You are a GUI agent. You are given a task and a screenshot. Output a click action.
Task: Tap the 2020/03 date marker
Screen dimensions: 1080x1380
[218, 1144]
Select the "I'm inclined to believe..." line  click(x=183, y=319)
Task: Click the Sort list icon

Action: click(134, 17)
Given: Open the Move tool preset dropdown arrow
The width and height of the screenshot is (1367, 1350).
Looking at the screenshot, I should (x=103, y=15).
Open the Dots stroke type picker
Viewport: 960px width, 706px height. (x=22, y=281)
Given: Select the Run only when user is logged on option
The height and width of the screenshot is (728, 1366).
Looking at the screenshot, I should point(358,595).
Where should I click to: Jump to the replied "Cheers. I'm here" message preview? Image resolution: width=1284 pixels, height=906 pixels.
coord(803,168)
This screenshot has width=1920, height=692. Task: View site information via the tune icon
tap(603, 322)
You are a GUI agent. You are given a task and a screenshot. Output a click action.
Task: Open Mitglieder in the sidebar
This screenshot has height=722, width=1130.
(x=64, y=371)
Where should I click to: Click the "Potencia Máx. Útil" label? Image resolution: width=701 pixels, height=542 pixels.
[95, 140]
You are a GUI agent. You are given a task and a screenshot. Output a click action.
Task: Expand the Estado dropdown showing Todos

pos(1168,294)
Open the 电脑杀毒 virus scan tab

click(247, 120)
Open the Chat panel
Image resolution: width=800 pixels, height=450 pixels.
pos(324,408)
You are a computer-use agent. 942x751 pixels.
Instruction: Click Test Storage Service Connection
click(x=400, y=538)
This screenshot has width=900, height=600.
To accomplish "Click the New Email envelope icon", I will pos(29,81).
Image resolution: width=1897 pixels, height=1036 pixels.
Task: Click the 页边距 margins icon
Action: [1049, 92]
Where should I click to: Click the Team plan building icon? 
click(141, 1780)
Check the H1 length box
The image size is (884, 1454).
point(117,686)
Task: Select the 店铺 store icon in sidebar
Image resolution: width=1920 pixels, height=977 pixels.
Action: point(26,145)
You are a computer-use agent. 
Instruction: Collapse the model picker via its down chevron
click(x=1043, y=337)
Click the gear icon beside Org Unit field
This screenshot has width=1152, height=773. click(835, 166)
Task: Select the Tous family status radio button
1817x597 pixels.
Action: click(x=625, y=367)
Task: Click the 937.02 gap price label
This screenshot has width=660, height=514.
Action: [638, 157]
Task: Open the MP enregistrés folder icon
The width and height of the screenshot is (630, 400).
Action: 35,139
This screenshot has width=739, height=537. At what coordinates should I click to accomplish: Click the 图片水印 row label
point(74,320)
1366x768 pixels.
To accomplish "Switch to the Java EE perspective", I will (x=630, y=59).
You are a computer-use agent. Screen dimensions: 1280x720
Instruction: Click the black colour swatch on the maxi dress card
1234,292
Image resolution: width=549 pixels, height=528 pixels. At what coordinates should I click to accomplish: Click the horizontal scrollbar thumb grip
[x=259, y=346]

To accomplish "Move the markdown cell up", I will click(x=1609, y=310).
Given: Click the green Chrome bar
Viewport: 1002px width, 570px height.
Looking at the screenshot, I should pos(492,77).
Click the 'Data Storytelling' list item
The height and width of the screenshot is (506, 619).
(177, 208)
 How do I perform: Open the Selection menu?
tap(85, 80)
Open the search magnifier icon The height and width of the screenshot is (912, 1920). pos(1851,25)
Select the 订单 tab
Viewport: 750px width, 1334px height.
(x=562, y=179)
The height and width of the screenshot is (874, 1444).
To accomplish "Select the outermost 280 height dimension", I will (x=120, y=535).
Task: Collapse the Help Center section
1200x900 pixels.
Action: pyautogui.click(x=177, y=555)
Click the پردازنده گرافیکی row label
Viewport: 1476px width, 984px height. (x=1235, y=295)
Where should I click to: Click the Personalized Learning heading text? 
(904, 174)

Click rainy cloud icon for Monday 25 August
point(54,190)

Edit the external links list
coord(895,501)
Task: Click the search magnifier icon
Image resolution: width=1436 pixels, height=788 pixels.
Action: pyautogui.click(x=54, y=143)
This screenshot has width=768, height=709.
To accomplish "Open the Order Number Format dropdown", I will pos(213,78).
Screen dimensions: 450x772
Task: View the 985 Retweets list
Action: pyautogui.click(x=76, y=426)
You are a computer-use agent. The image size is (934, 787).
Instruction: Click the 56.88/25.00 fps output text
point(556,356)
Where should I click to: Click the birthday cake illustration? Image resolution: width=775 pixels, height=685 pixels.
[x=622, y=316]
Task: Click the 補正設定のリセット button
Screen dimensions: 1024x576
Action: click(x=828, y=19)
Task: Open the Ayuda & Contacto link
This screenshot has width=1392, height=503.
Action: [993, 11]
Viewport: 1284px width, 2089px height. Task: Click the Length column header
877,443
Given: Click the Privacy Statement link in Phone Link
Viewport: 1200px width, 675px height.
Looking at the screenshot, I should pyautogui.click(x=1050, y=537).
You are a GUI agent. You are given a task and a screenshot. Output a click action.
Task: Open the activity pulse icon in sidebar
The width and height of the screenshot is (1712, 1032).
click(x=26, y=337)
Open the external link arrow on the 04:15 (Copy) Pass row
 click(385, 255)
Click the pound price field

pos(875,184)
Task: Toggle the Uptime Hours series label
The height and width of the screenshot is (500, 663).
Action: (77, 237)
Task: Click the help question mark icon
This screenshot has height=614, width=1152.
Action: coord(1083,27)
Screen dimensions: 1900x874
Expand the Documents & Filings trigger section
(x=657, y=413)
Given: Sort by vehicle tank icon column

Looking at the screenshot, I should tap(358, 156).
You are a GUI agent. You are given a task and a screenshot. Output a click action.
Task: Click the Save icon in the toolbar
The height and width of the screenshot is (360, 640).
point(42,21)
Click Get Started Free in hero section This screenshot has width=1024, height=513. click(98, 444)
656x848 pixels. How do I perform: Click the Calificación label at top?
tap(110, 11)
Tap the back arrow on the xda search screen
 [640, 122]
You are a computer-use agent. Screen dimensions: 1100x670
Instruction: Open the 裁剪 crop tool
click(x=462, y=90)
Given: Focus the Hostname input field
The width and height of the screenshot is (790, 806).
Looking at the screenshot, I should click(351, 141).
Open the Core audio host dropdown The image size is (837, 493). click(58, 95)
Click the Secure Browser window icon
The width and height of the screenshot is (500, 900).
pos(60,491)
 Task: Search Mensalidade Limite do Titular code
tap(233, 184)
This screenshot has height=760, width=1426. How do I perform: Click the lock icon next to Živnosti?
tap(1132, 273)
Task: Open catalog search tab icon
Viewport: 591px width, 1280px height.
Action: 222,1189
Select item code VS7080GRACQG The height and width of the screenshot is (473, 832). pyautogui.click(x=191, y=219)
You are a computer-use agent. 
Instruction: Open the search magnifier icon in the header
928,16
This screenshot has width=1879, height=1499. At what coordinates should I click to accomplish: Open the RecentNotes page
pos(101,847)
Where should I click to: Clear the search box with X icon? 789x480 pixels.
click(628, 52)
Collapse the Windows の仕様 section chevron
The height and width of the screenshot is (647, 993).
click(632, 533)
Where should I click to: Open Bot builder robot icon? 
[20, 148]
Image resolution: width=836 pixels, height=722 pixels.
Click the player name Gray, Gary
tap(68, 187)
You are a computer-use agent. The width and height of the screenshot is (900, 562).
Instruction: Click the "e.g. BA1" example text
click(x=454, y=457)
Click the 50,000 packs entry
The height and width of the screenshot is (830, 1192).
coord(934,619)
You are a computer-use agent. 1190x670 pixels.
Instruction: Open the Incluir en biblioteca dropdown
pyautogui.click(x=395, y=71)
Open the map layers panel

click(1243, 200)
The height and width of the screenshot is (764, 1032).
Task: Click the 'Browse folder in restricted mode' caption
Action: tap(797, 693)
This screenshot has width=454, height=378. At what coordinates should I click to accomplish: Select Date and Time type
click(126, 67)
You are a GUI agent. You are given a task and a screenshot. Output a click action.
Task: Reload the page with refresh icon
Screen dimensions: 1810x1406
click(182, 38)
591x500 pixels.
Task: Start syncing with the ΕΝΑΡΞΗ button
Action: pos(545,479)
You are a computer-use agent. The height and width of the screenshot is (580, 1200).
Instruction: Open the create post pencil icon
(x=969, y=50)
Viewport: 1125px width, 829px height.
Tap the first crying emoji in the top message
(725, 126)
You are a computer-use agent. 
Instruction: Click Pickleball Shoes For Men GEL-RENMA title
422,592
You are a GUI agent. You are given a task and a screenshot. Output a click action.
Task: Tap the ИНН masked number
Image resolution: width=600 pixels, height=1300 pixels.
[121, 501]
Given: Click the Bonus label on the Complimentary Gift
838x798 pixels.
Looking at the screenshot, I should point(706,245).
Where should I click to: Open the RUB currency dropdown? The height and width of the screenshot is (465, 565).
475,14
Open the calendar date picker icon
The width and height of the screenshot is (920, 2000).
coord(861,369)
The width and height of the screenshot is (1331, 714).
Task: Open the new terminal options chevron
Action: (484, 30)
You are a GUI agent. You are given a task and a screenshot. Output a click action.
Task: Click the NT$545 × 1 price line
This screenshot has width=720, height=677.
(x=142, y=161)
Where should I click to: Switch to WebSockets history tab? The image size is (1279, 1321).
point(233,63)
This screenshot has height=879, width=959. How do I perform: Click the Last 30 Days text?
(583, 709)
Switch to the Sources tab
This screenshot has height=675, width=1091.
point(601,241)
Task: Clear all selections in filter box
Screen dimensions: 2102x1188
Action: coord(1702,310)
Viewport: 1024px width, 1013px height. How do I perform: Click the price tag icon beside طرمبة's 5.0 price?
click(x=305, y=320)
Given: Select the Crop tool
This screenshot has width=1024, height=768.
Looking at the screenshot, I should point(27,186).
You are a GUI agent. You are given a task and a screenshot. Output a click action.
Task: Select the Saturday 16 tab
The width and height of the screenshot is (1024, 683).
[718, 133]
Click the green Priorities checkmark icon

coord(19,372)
========================================================================
_EXERCISE INSTRUCTIONS_:
Look above for the line containing "Viewport: 1284px width, 2089px". Output from there through the line containing "Task: Open the activity pulse icon in sidebar", exactly and inclusively.

_WRITTEN REPLY_:
Viewport: 1284px width, 2089px height. Task: Click the Length column header
877,443
Given: Click the Privacy Statement link in Phone Link
Viewport: 1200px width, 675px height.
Looking at the screenshot, I should pyautogui.click(x=1050, y=537).
You are a GUI agent. You are given a task and a screenshot. Output a click action.
Task: Open the activity pulse icon in sidebar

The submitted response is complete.